▶ [Brano di partenza]:
^^^^^^^^

INDIA Il Paese dove vivono due mondi

La città della tremenda notte sta alla città degli eccessi come un giovane inglese che nell’Ottocento scopriva l’India sta a un giovane indiano che da New York torna a Bombay e trova una città che non conosceva.
Così i santoni e i funzionari di sua Maestà inglese, i lebbrosi e gli intoccabili diventano gangster e prostitute ballerine da bar e terroristi. E l’India raccontata, più di cento anni fa, dagli occhi sognanti di un giovane che studiava per vincere il Nobel e che con tutti i suoi sforzi non sarebbe mai riuscito a non guardare gli indiani con le lenti deformate dell’occidentale, diventa la metropoli neoglobalizzata analizzata oggi con la lucida precisione di un indiano che ha compiuto il viaggio di ritorno dalla fantasia alla realtà e, tornato nella città in cui è nato, la ritrova incredibilmente simile alle periferie postmoderne dell’America urbana e nello stesso tempo con una carica di eccessi e di vitalità che l’Occidente è ormai troppo vecchio e stanco per sopportare.
Quando Rudyard Kipling a vent’anni scrive, sotto forma di cronache, i racconti che adesso vengono pubblicati da Adelphi in La città della tremenda notte (pagg. 271, euro 18), l’India è un mondo misterioso e incantato anche per il giovane angloindiano che pure ha respirato fin dall’infanzia quegli odori forti che con un solo alito di vento si trasformano in fetori insopportabili. Ma è, e non può non essere, un mondo diverso, potremmo anche dire inferiore, se non fosse politicamente scorretto: la giovane Lispeth che si strugge d’amore per un inglese è poco più della buona e selvaggia Pocahontas; il vecchio Suddhoo più che un saggio è un rimbambito; perché: «Ora l’India è un posto diverso da tutti gli altri, dove le cose non vanno prese troppo sul serio (...) a parte il sole di mezzogiorno. Il troppo lavoro e il dispendio di energie uccideranno con altrettanta efficacia degli eccessi di depravazione o del bere smodato (...). Se lavori bene non conta: un uomo è giudicato in base al suo peggiore rendimento (...). I divertimenti non contano: una volta finito lo spasso ti tocca ricominciare da capo e poi i divertimenti si riducono per lo più a cercare di accaparrarsi i soldi di qualcun altro (...) è un paese indolente dove si lavora con strumenti difettosi, e la cosa più saggia è scappare al più presto in un posto dove il divertimento sia divertimento e dove valga la pena avere una reputazione».

^^^^^^^^

▶ [Dati forniti]:
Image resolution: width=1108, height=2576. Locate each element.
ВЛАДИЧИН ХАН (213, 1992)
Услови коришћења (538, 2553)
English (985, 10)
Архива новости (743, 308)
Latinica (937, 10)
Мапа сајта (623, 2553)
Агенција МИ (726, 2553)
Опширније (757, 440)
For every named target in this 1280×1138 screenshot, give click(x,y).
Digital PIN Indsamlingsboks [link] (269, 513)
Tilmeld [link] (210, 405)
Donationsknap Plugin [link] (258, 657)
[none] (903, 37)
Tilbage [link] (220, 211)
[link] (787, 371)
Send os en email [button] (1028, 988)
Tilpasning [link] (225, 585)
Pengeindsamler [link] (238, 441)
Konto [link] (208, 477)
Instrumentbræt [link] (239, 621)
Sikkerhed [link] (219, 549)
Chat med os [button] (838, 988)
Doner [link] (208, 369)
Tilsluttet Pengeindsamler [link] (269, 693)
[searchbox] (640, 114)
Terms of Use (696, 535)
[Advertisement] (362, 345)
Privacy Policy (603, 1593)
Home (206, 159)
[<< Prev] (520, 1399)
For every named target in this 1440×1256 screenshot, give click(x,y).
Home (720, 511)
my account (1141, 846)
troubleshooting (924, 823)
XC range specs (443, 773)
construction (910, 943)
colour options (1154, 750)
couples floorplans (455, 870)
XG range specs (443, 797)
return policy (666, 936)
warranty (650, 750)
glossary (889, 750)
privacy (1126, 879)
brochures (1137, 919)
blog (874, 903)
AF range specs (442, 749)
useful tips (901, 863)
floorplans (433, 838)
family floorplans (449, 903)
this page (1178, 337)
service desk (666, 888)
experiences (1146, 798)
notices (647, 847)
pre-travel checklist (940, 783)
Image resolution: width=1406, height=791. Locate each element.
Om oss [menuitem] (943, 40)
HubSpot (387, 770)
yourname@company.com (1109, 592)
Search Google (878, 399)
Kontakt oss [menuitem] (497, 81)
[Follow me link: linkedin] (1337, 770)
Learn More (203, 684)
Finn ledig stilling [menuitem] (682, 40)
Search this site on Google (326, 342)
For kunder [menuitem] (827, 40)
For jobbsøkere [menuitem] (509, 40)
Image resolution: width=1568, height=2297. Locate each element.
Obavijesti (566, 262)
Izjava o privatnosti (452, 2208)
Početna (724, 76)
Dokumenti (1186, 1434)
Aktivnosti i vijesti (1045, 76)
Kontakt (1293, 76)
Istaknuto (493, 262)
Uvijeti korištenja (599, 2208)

^^^^^^^^

▶ [Esercizi da completare]:
**a.** Nell'articolo sull'India, riscrivi tutto il passo da "Così i santoni" fino a "stanco per sopportare.", sostituendo "gangster" con "banditi".
**b.** Riprendi l'articolo sull'India dopo la sua ultima frase e portalo avanti.
Le voci riportate sopra costituiscono materiale a sé, indipendente dall'articolo.

▶ [Risposte attese]:
**a.**
Così i santoni e i funzionari di sua Maestà inglese, i lebbrosi e gli intoccabili diventano banditi e prostitute ballerine da bar e terroristi. E l’India raccontata, più di cento anni fa, dagli occhi sognanti di un giovane che studiava per vincere il Nobel e che con tutti i suoi sforzi non sarebbe mai riuscito a non guardare gli indiani con le lenti deformate dell’occidentale, diventa la metropoli neoglobalizzata analizzata oggi con la lucida precisione di un indiano che ha compiuto il viaggio di ritorno dalla fantasia alla realtà e, tornato nella città in cui è nato, la ritrova incredibilmente simile alle periferie postmoderne dell’America urbana e nello stesso tempo con una carica di eccessi e di vitalità che l’Occidente è ormai troppo vecchio e stanco per sopportare.

**b.**
La Bombay che Suketu Mehta radiografa in Maximum City (Einaudi, pagg. 540, euro 19,50) è sicuramente la città degli eccessi che recita il sottotitolo, ma ha perso quell’alone incantato e fiabesco, e soprattutto ingenuo che vedeva Kipling. Bombay sta sempre in India ma se ha cambiato nome ed è diventata Mumbai è perché ha perso la sua innocenza e somiglia più alla Napoli Gomorra di Roberto Saviano che alla città della tremenda notte di Kipling. Mohsin, il killer che uccide per poche migliaia di rupie, non è tanto diverso dai ragazzi di Secondigliano che ammazzano per qualche centinaia di euro. Ajay Lal, il poliziotto che non prende bustarelle ma spezza le gambe agli inquisiti per farli confessare, sembra un’intoccabile di Brian De Palma o un personaggio da romanzo criminale all’italiana. Ma se Mumbai è come Napoli e New York, è anche qualcosa di più. Perché solo lì Monalisa, la ballerina che fa impazzire banchieri e mafiosi nei bar della città. Ammirata e riconosciuta come una diva del cinema, consuma ogni notte i desideri degli uomini che la ricoprono letteralmente di banconote per centinaia di migliaia di rupie, mentre in Occidente finirebbe in qualche talk show televisivo.
L’India di Suketu Mehta non è più la colonia di un impero che manda il suo Kipling a scoprirla e a sognarla, ma è una delle tante capitali dell’imperium globale in cui i meccanismi della vita e della morte, delle passioni e della violenza sono uguali e l’unica differenza è che invece che in dollari si misurano in rupie. Suketu Mehta lo capisce alla fine del suo viaggio in una città che ha potuto possedere soltanto dopo averla abbandonata ed esserci ritornata. «La Battaglia di Bombay è la battaglia del sé contro la folla. In una città di quattordici milioni di abitanti, quale valore viene dato al numero uno? È la battaglia dell’uomo contro la Metropoli, la quale non è che l’infinita estensione dell’uomo e il demone contro il quale deve lottare costantemente: è in gioco l’affermazione o la cancellazione di sé».
E se la città della tremenda notte di Kipling è l’isola che non c’è in cui il romanzo dell’Ottocento vive il suo sogno, la città degli eccessi di Suketu Mehta è la metropoli del XXI secolo in cui ogni sogno ha il suo prezzo. Nell’India di Kipling, dietro le guerre c’è ancora l’ombra dell’avventura e dell’ideale, e poco importa se il sole della storia mostrerà poi le leggi del potere e del denaro.

Quella di Mehta è il campo di battaglia in cui lottano terroristi islamici e nazionalisti spaventati, in cui si uccide e si ama solo per soldi, in cui si è irrimediabilmente perduta l’innocenza che Kim, l’eroe che Kipling ha trovato al termine del suo viaggio nel sogno indiano, poteva conservare anche in mezzo alla grande menzogna della storia.